Noyelle reyap olloc
Quel titre intriguant ? Que vaut il dire vraiment ? Quelle est donc cette langue ? Mystère mystérieux. Ombre ombrée. Brouillard brumeux. Quelle âme poétique tardive ! Comme tous les soirs je m’attarde à décaler mon couché. Je sais que mon organisme me réclame quelques heures de sommeil. Je rejoindrais morphée quasi instantanément. C’est ainsi.
Sauf qu’il faut que j’écrive quelques lignes sur … sur quoi déjà ? J’hésite. J’aimerai parler de ma soirée. D’un autre coté, je n’ai pas demander l’autorisation de mes collocs. Quel subterfuge puis je employer pour en parler sans en parler ? A partir de où commence ma vie privée et ou s’arrête elle ? Il n’y verrait sans doute pas d’inconvénient mais je vois mal leur poser la question. Et si je parlais en émotion ? En métaphore ? En verlan ? en symbole ? En anglais ?
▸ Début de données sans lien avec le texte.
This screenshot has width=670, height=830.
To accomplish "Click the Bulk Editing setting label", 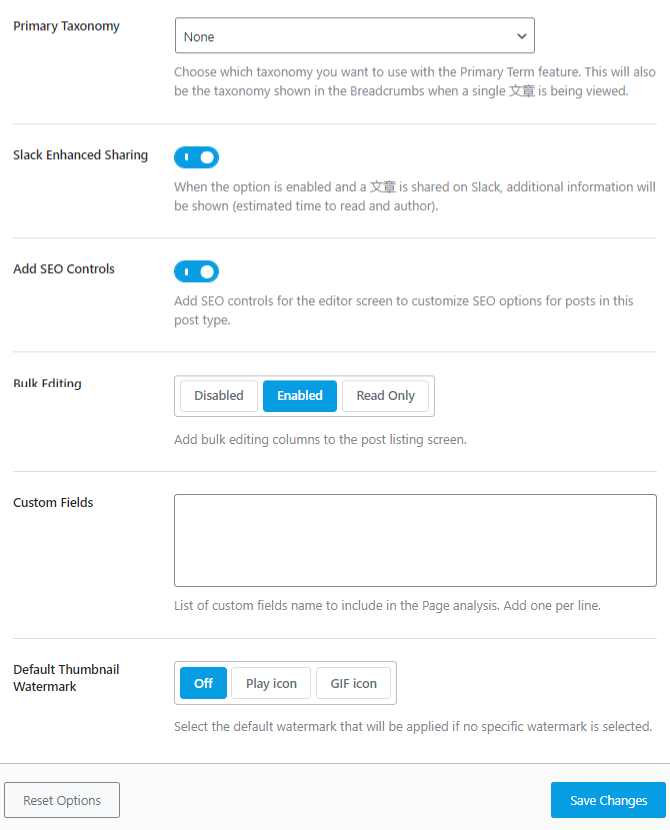I will tap(47, 384).
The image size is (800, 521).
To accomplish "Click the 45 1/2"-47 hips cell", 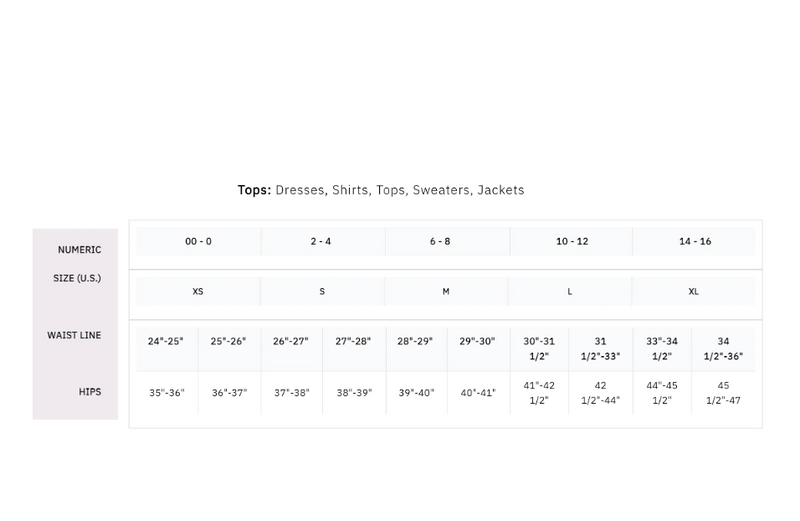I will pyautogui.click(x=724, y=393).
Ce qu’il y a d’amusant dans tout cela c’est qu’il n’y a rien d’intime à raconter. Un repas de Noel entre nous, un synchronisme parfait en bas de retrouvaille en bas de l’immeuble, course efficace grande surface, préparation relativement éclair de l’apéritif dînatoire… (1 heure à 3 pour faire 4 sortes différentes d’amuse palais), dégustation de mini hamburgeur, bruchetta, blini et noix de saint jacques… tout ceci fait préparer avec les moyens du bord. Arrosé au pastis et au vin rouge. On s’échange les immanquables cadeau d’époque, sauf pour mister qui conformément à ses gênes, avait par intellectualisé le principe. Fin du repas. Je n’ai pas le courage de me remettre à bosser. Trop lourde pour dormir. Trop fatiguée pour ranger. Trop diphasique pour parler.